A long straight wire of circular cross-section (radius $$a$$) is carrying steady current I. The current I is uniformly distributed across this cross-section. The magnetic field is

Inside the wire for the region $$r < a$$, the current enclosed by an Amperian loop of radius $$r$$ depends on the cross-sectional area:

$$I_{\text{enclosed}} = I \cdot \frac{\pi r^2}{\pi a^2} = I \frac{r^2}{a^2}$$

Applying Ampere's Law for this internal region: $$\oint B \cdot dl = \mu_0 I_{\text{enclosed}}$$

$$B \cdot (2\pi r) = \mu_0 I \frac{r^2}{a^2}$$ $$\implies$$ $$B = \frac{\mu_0 I r}{2\pi a^2}$$

This shows that $$B \propto r$$ inside the wire.
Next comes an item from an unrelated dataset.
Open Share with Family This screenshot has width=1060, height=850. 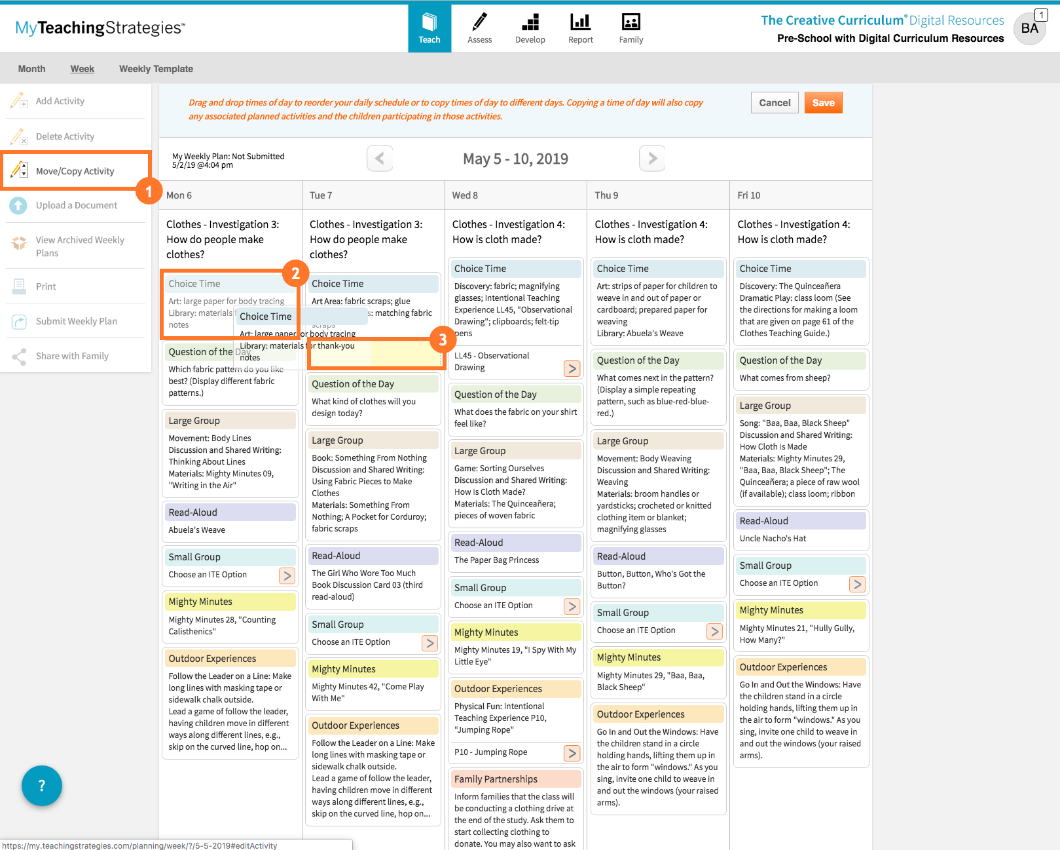tap(72, 356)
Outside the wire for the region $$r > a$$, the Amperian loop of radius $$r$$ encloses the total current: $$I_{\text{enclosed}} = I$$

Applying Ampere's Law for this external region: $$\oint B \cdot dl = \mu_0 I_{\text{enclosed}}$$

$$B \cdot (2\pi r) = \mu_0 I$$ $$\implies$$ $$B = \frac{\mu_0 I}{2\pi r}$$

This shows that $$B \propto \frac{1}{r}$$ outside the wire.